Apenas é meio duvidoso o tratamento narrativo dado aos suspiros finais de Raul. É quando a película caminha perigosamente na linha do sensacionalismo, transformando os últimos dias do músico em algo próximo de um episódio desses programas espirra-sangue da TV. Enxergar e valorar Raul como um ícone das massas é louvável, daí a entender que essa é a via para retratá-lo, ou pior, que essa é forma de aproximá-lo do povo, não. E o próprio Raul, com todo escracho e iconoclastia do mundo, provou que essa equação se resolve com inteligência e brilhantismo.
O saldo final é um retrato transparente de Raul nu e cru, no início e no meio, com um fim mais triste (na abordagem e na vida real) do que deveria, com toda aquela energia perdida – literalmente – no éter e na apelação. Mas o gosto amargo no final não compromete totalmente o grande trabalho de investigação traçado pelo filme. “Raul: O Início, o Fim e o Meio” deve ser assistido por tudo e por todos, para que, além das caricaturas e gritos nos shows, essa genuína potência criativa chamada Raul Seixas possa ser mais bem compreendida pelas próximas gerações.
– Thiago Pereira é jornalista e integra a equipe do Programa Alto Falante
Tenho muitos ídolos na música, mas Raul é o maior.
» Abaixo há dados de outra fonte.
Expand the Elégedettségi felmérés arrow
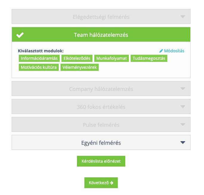204x195 pixels. click(x=183, y=17)
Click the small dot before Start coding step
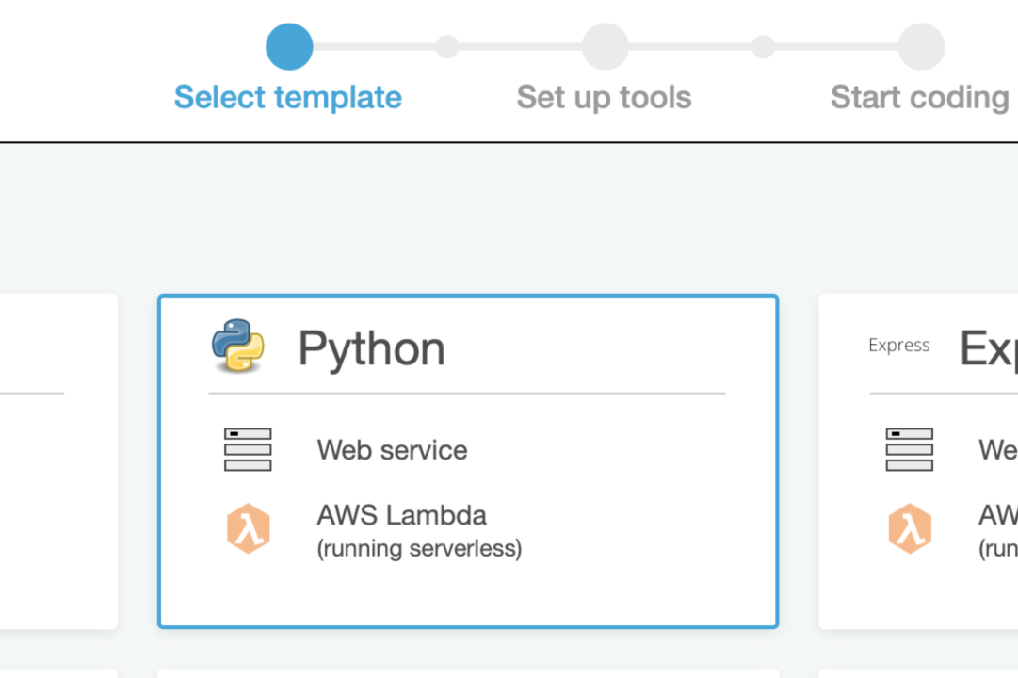Viewport: 1018px width, 678px height. [x=763, y=47]
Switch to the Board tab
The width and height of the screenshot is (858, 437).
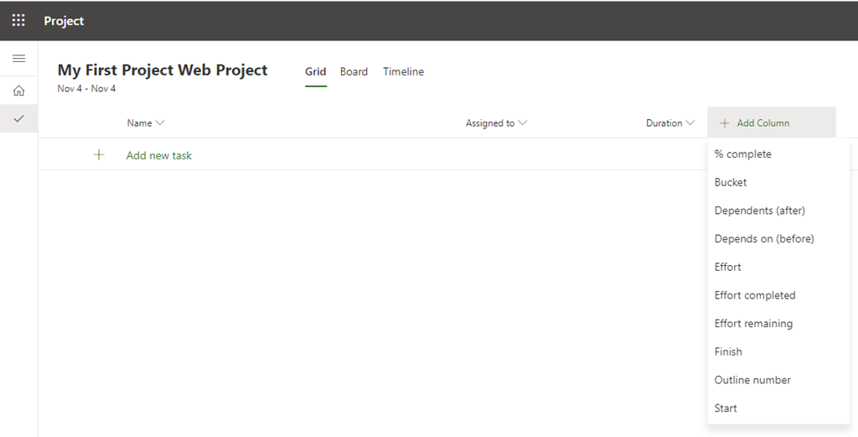click(x=354, y=72)
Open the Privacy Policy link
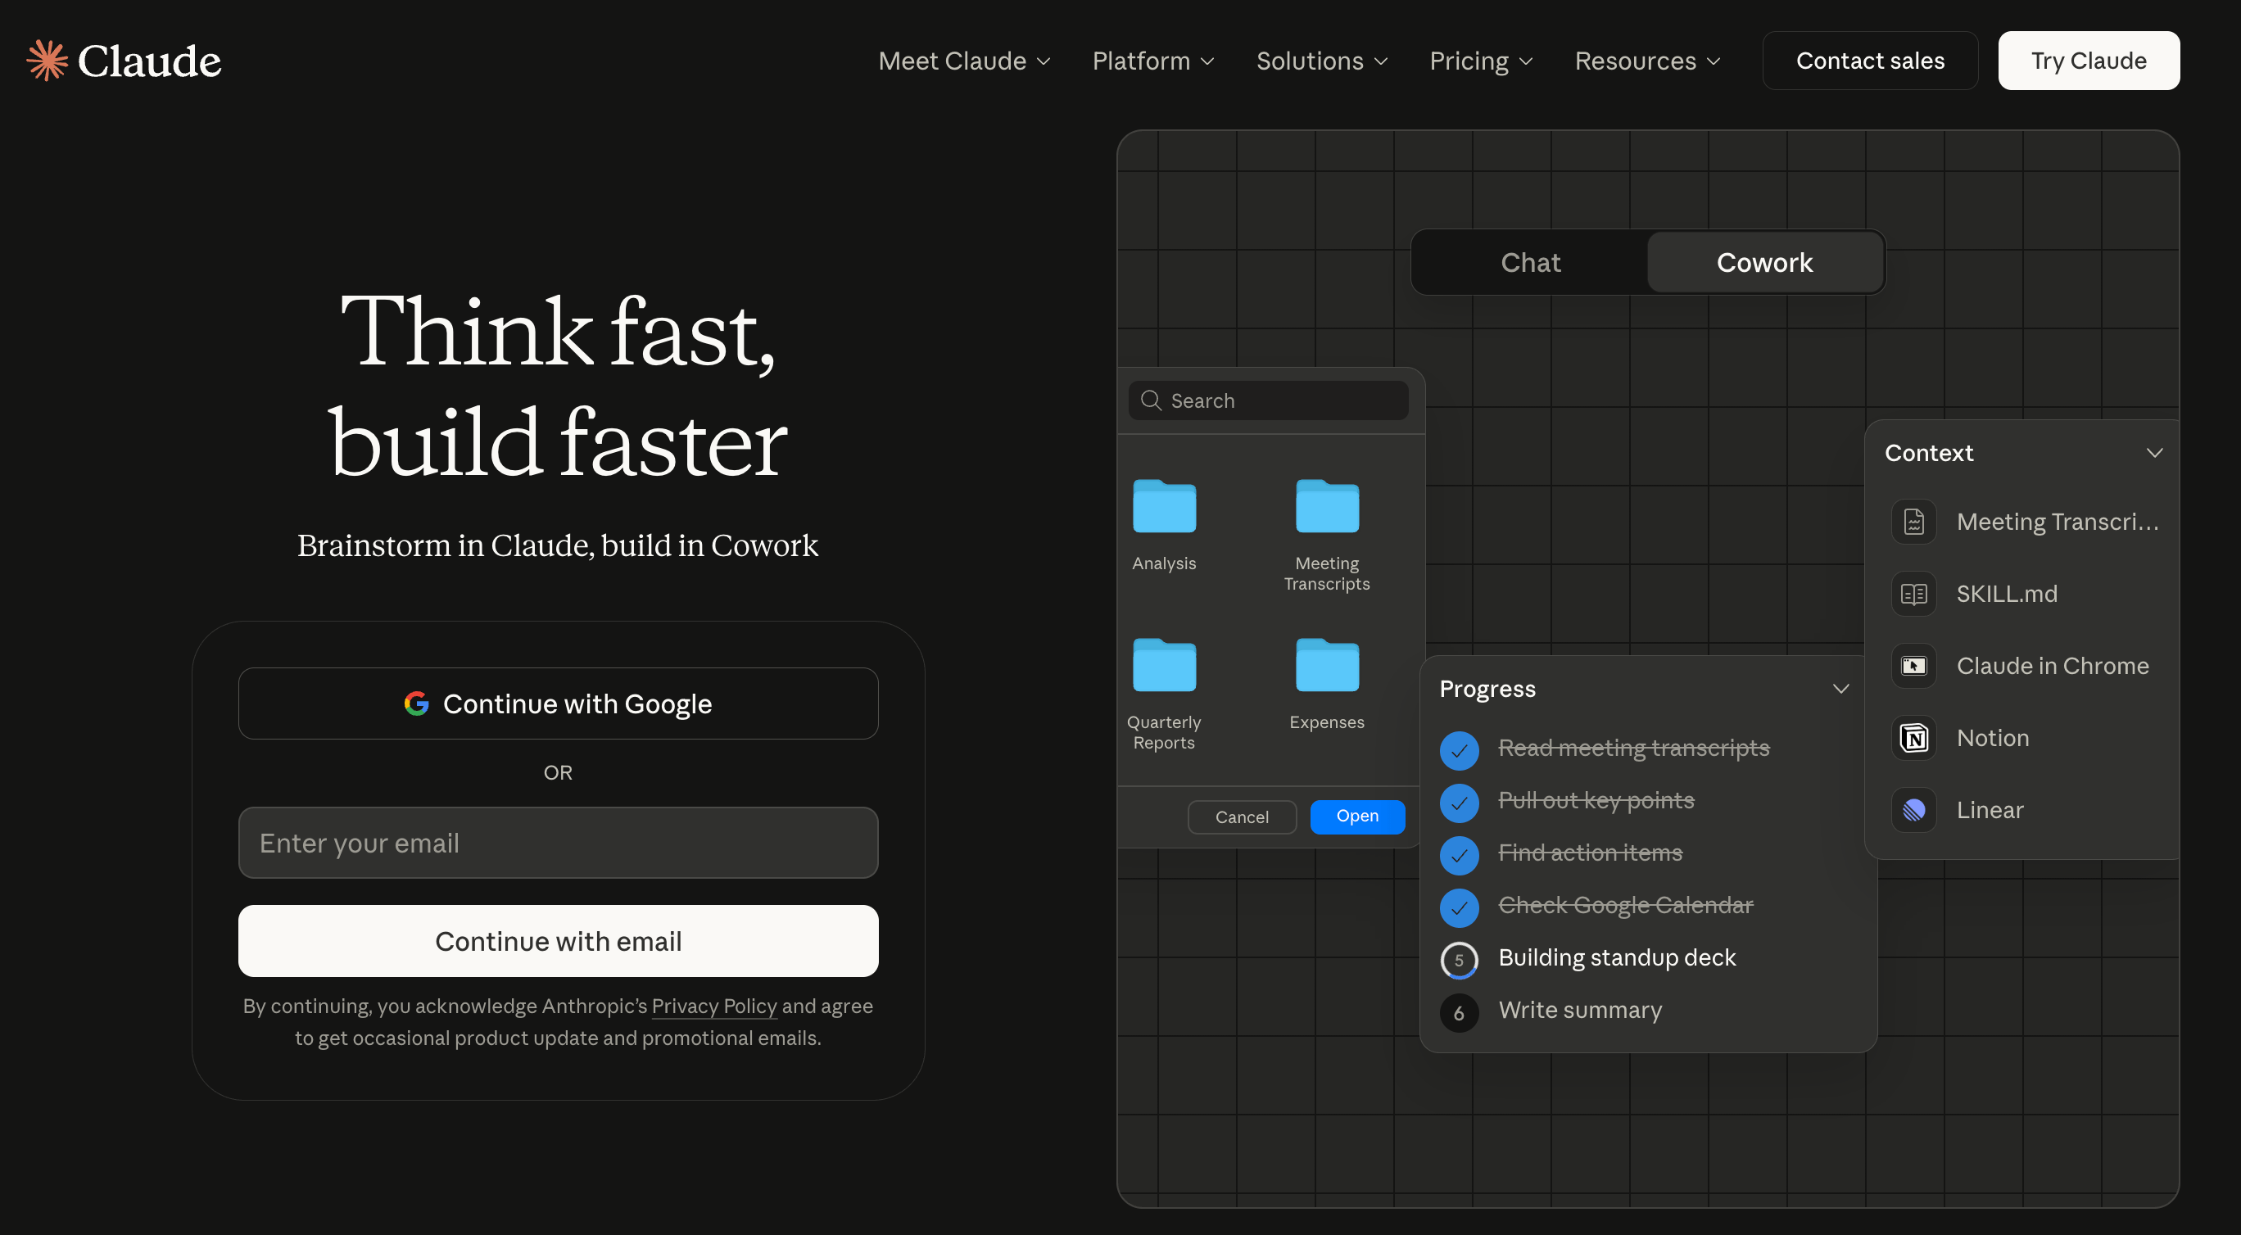The width and height of the screenshot is (2241, 1235). pyautogui.click(x=713, y=1006)
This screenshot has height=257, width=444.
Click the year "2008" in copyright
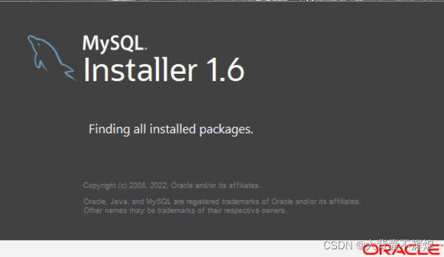click(137, 186)
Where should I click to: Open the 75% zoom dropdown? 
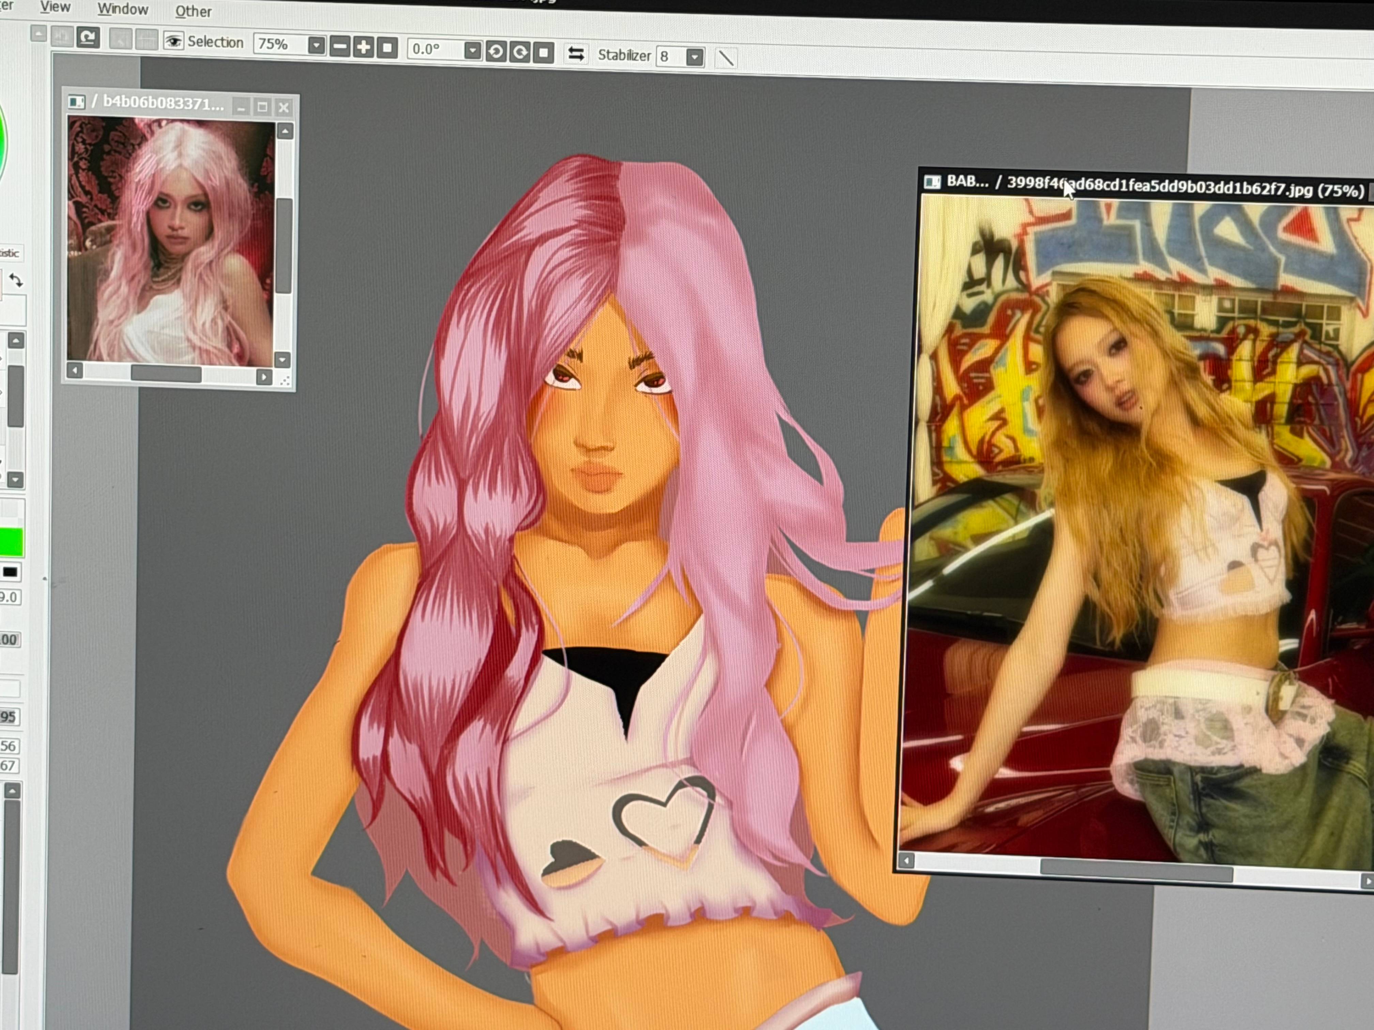316,46
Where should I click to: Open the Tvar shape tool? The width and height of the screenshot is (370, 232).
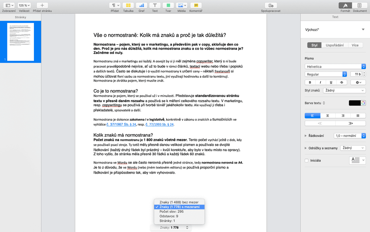tap(168, 5)
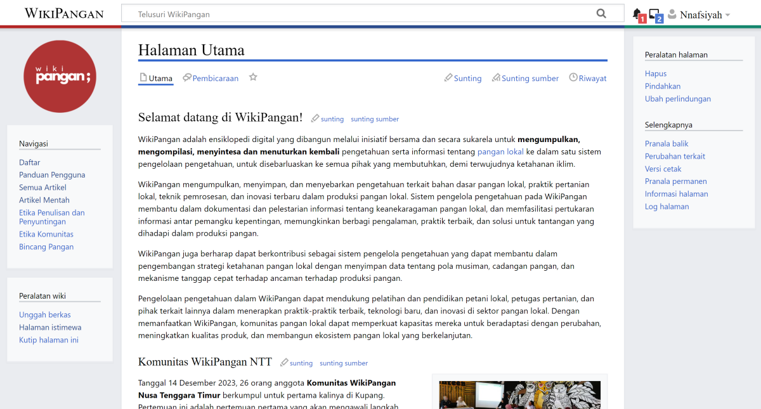Click the search magnifying glass icon
The width and height of the screenshot is (761, 409).
pyautogui.click(x=601, y=13)
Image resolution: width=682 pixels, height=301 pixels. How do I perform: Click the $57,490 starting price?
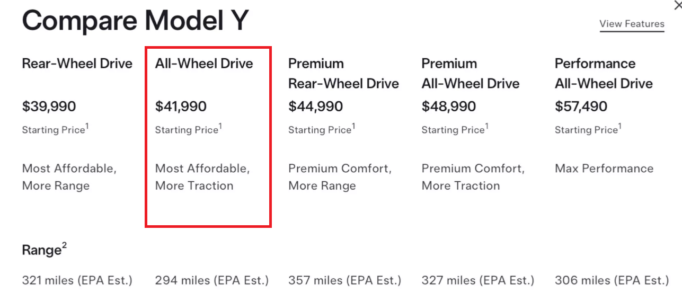(581, 107)
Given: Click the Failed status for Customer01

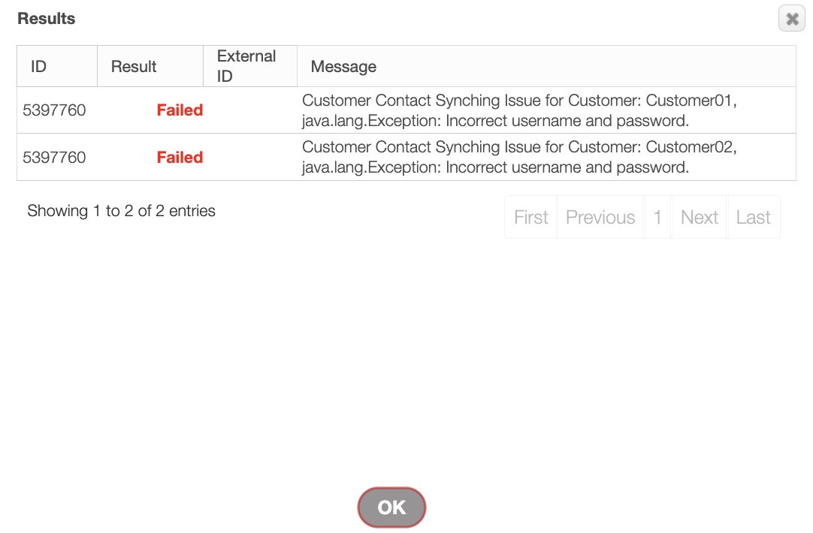Looking at the screenshot, I should pos(180,110).
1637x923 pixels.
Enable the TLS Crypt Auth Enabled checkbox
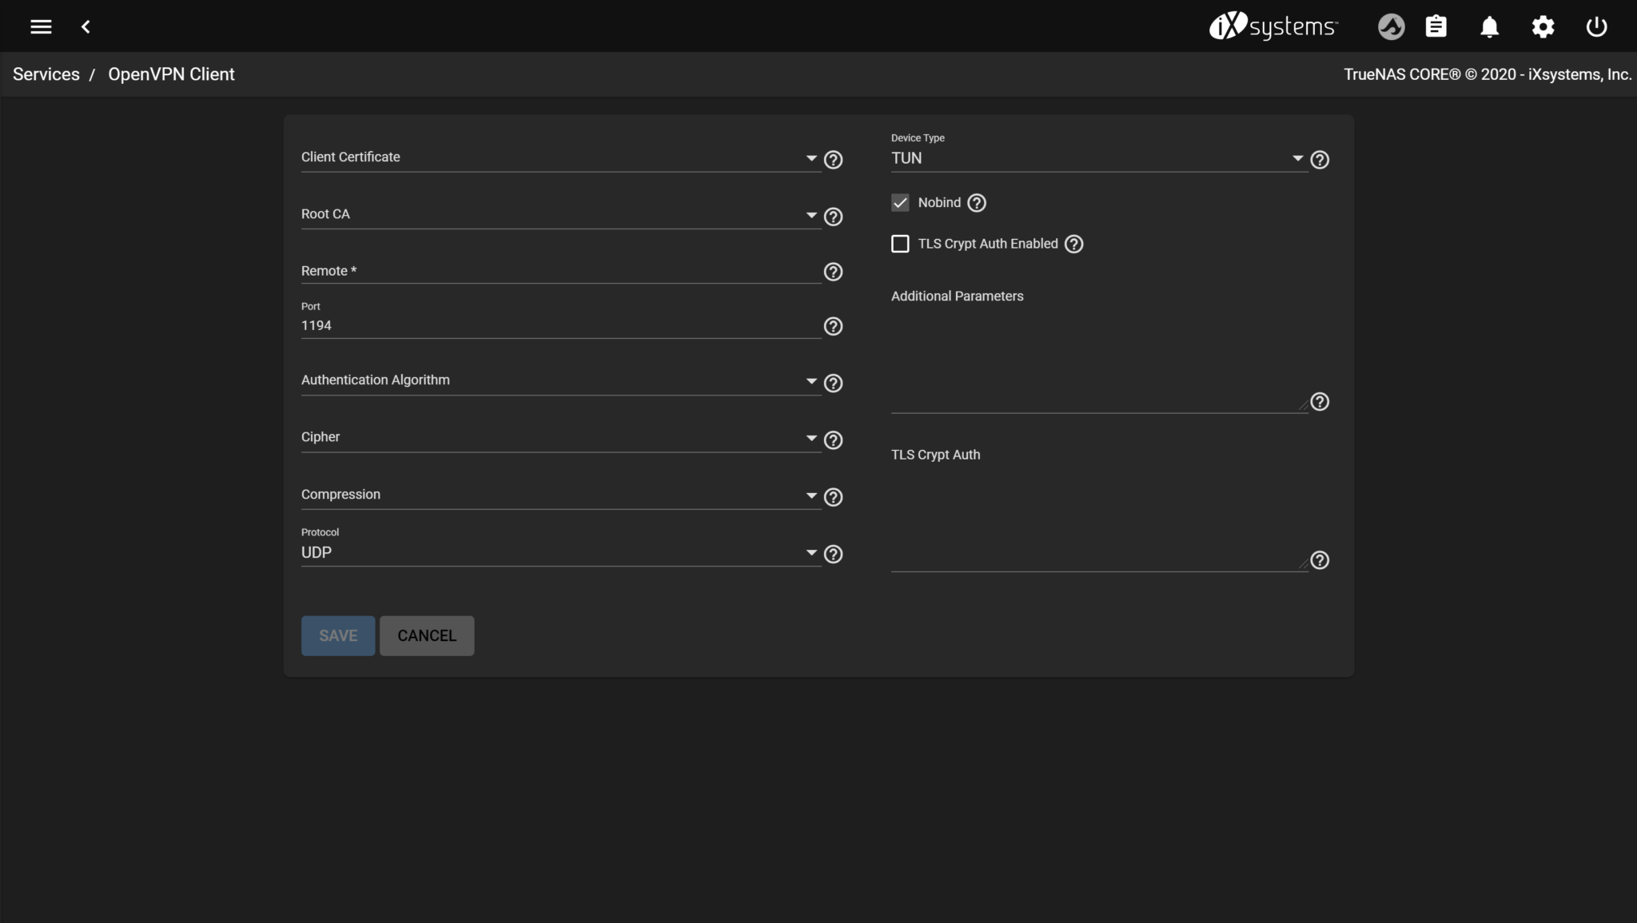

Até porque ele transcende a música. Algumas de suas idéias e sua maneira de ver a vida são inspiração pra mim.
Temos alguns músicos escrachados, sarcásticos, inteligentes, talentosos…
Mas ter essas característcias e exibí-las de forma azeda é meio chato de ver.
O bacana do Raul é que ele misturava os itens acima como humor e doçura.
Aí, ficava irresistível.
Penso tb que a honestidade com que encarou sua vida (idéias, por mais metamorfoses que elas pudessem ter) é um belo diferencial.
Sobre seu final trágico. Como roçou o texto do Thiago, penso que pra um cara como Raul tragédia mesmo seria viver como a maioria.
Como diz Paul Rabbit: Nada a lamentar, ele viveu o que quis.
PS: O único senão que tenho para com Raul é o fato dele sempre ter querido ser americano. Acho isso uma puta babaquice. Mas, enfim, credito tal vontade ao imenso amor pelo rock’n’roll que tinha.
Tem até uma história que a Rita Lee conta que quando os apresentaram o Raul mandou essa: Bora trocar o teu Lee pelo meu Seixas.
Eu como fã que sou, que vou a passeata todos os anos regiliosamente no dia 21 de agosto, eu que tenho cd, vinil, show em vhs, camiseta e botton.
Eu que odeio documentario, cedi as lagrimas da primeira a ultima cena deste doc.
Walter Salles que conseguiu marvilhosos depoimentos das esposas, das filhas, do irmão, dos amigos, dos fãs na passeata anual, conseguiu também descrever Raul através do mito e dos anos.
Percebe-se que ele foi sim o inicio, o meio, porém nunca o fim. Mesmo após 23 anos, ainda o temos presente, em suas letras que permanecem atuais, em toda a loucura, em todo o personagem.
Achei que passou do ponto o doc de Raul Seixas dedicar metade do filme ao sensacionalismo da morte/drogas. Tanta obra, entrevista e lucidez pra continuar abordando pelo menos até os 80% do filme…
Aquela reconstituição não precisava mesmo…
Indico aqui o livro: O Baú do Raul.
Bom dia a todos.
Eu não tive tesão em ver o filme pelas presenças nada Raulseixistas do Nelson Motta, do Bial e do Caetano. Esse último eu amo e odeio.
Ver o Nelson Motta tecendo loas ao Maluco Beleza com a mesma cara de bobo alegre que teceria a Veveta Sangalo não iria me cair bem.
PS: O livro O Baú do Raul é mesmo dez, Rodrigo!